May 1, 2026
Math class, but make it messy
Ti-84 Evo
TI’s new school calculator lands — and the comments instantly turn into a price-war therapy session
TLDR: The TI-84 Evo is a refreshed school calculator with a simpler screen, built-in guidance, and a focus on staying offline during class and exams. Commenters quickly turned it into a debate over whether these pricey school calculators are useful tools or an overpriced tradition that won’t die.
Texas Instruments is pitching the TI-84 Evo as the calmer, cleaner, more helpful classroom sidekick: a new icon-based home screen, little yellow hints, tougher hardware, bright colors, and a big promise of being a distraction-free device for school and major exams. On paper, it’s a glow-up for the calculator many students have been forced to know on a first-name basis.
But the real fireworks are in the comments, where the vibe is less “wow, sleek” and more “wait, why are we still doing this?” One camp is impressed that the machine may finally be leaving ancient chips behind, with one commenter on Cemetech excited that it’s getting a serious speed boost after decades. The other camp? Absolutely ruthless. Critics called school graphing calculators a money sink, arguing a cheap Casio can handle most high school math just fine, while hinting darkly that someone, somewhere, must be cashing in on mandatory calculator lists.

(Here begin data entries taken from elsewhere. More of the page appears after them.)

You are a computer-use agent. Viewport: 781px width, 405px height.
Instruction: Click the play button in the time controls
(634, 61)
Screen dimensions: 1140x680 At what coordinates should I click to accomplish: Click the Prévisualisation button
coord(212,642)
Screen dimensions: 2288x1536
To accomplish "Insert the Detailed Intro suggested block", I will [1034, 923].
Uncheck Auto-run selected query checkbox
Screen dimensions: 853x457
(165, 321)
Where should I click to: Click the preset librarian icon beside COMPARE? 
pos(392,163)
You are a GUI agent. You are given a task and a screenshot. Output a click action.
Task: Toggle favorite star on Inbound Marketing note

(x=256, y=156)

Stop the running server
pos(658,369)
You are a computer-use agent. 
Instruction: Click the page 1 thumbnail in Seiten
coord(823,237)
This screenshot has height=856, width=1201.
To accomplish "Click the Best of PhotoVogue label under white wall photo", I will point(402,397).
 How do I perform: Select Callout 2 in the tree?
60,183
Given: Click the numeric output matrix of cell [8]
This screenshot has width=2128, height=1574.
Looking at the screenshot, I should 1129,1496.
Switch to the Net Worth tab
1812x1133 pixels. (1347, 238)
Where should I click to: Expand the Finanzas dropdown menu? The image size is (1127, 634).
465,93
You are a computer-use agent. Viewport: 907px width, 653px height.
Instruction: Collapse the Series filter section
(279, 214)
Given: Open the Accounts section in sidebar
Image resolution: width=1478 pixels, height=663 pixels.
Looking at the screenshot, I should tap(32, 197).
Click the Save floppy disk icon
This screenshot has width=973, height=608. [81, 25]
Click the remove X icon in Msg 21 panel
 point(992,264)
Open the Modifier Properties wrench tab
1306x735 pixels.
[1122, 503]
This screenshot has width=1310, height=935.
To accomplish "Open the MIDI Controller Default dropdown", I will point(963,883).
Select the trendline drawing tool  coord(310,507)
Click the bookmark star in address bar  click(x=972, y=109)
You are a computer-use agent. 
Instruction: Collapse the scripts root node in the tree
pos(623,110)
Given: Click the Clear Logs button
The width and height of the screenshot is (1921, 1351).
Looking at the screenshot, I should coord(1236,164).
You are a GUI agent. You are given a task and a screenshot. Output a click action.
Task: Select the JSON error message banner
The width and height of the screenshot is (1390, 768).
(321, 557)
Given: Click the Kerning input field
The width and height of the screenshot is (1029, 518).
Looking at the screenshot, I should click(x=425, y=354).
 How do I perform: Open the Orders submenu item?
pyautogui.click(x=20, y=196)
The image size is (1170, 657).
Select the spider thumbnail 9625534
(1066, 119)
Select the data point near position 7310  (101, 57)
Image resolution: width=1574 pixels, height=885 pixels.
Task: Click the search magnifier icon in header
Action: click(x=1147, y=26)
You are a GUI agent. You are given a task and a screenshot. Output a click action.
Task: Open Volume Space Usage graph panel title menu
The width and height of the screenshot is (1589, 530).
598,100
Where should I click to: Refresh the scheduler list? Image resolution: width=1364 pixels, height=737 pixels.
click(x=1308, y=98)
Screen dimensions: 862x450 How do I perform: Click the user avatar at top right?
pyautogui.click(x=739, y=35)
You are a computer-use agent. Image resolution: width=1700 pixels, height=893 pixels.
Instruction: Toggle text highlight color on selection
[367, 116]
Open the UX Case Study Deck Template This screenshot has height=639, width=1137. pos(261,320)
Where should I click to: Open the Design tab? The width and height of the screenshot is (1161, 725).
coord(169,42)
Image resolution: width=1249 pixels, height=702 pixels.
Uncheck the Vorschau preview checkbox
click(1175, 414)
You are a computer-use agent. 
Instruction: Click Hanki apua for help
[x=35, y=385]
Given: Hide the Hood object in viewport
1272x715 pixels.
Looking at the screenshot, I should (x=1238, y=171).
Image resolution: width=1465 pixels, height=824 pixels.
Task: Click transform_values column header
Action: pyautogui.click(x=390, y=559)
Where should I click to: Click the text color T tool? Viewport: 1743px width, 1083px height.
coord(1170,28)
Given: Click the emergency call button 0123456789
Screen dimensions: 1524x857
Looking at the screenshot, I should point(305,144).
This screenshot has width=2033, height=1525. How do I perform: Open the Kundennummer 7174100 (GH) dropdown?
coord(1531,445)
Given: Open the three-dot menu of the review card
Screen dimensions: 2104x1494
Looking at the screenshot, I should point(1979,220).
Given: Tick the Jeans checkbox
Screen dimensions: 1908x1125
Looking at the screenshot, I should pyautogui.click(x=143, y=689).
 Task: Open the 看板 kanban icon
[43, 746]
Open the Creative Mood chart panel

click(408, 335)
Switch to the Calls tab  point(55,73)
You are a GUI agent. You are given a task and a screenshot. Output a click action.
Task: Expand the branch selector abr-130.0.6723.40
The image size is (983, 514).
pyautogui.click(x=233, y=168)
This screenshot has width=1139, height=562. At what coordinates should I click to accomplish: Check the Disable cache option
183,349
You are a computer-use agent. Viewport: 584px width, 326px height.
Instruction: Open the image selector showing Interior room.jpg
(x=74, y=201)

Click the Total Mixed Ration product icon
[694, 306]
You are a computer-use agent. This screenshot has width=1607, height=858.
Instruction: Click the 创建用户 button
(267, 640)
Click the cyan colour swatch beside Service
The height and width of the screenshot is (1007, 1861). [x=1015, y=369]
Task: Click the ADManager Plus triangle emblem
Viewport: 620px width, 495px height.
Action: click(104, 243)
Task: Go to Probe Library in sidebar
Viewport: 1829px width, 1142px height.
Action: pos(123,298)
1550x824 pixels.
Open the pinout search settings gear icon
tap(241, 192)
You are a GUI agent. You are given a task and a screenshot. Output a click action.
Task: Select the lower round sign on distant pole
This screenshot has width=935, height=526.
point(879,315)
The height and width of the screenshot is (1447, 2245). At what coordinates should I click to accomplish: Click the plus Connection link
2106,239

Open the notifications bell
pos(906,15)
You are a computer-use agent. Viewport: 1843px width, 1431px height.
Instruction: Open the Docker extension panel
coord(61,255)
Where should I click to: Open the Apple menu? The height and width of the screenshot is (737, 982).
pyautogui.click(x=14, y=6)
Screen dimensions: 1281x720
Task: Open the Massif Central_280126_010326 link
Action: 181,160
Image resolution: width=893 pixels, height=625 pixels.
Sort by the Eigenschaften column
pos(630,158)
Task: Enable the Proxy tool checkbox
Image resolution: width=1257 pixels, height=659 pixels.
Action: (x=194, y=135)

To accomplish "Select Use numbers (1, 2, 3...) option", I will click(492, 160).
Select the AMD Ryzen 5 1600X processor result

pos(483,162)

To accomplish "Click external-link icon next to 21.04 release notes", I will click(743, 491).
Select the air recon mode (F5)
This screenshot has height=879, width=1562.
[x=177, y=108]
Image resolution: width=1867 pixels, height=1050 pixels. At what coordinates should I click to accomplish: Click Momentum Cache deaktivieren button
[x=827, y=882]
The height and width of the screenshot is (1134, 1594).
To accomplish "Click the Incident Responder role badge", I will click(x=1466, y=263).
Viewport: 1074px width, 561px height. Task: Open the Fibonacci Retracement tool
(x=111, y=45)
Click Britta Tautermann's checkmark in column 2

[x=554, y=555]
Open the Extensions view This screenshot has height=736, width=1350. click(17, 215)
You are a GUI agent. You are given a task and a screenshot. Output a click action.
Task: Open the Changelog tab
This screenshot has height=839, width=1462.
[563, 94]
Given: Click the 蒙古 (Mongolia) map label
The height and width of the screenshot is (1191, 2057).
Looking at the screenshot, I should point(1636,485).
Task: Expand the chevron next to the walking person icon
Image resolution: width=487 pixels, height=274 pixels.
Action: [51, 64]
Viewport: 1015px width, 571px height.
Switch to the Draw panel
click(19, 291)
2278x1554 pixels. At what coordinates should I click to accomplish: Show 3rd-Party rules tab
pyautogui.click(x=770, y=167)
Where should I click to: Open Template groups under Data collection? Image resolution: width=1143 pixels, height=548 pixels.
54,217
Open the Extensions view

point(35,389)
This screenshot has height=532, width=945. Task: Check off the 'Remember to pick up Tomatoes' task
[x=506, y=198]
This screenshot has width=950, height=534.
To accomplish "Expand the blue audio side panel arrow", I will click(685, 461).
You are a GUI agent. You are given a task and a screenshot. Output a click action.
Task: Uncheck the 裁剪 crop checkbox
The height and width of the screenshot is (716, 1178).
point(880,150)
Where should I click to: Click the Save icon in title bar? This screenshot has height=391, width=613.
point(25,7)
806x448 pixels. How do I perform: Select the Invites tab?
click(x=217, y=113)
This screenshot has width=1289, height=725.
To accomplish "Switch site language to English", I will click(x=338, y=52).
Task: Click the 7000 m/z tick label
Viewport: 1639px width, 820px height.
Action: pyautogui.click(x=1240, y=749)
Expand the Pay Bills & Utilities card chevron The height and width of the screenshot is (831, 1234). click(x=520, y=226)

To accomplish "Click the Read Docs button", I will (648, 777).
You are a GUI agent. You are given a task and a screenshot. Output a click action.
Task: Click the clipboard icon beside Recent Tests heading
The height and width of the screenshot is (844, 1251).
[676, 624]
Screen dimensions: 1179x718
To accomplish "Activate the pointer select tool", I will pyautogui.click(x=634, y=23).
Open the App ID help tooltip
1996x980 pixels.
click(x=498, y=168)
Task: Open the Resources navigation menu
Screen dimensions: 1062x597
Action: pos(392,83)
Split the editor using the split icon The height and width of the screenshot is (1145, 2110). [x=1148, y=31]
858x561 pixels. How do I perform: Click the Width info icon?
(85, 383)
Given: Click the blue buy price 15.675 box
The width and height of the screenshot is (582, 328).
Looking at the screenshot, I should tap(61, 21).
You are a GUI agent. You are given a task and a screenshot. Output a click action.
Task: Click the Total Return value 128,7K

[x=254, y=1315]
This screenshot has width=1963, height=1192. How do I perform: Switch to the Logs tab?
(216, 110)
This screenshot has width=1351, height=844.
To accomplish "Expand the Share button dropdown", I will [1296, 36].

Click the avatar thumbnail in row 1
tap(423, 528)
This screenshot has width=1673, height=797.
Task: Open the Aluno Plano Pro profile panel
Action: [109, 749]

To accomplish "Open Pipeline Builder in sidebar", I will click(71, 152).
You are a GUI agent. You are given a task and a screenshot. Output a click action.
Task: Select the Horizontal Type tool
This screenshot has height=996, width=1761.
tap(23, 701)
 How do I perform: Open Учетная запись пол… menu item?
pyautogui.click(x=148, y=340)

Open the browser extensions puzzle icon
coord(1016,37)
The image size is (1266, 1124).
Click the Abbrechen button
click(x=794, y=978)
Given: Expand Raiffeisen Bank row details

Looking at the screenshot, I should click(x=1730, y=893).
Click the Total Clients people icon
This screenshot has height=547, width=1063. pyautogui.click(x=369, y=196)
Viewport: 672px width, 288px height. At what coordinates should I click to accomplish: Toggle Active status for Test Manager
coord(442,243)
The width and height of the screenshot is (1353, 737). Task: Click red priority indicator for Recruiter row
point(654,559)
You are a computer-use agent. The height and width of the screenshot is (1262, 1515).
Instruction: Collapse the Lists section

And then there’s the weirdly emotional nostalgia. One person shared a wild story about programming a TI-85 in prison before learning programmable calculators were banned there. Another recalled the Christmas tragedy of a hidden TI-84 vanishing in the attic, only to be replaced by a last-minute Casio. So yes, TI unveiled a new calculator — but the internet responded with consumer rage, old-school calculator trauma, and oddly heartfelt backstories. In other words: perfect comment-section chaos.
Key Points
- •The TI-84 Evo features a new icon-based home screen designed to make popular math tools easier to access.
- •The calculator includes a yellow status bar that provides hints without revealing answers.
- •The article positions the TI-84 Evo as a distraction-free device intended for classrooms and high-stakes exams.
- •Texas Instruments says the TI-84 Evo is built with durable hardware for long-term use across multiple education levels.
- •Retail buyers receive one free four-year online calculator license, and schools buying a 10-unit Teacher pack receive 50 free four-year online calculator licenses.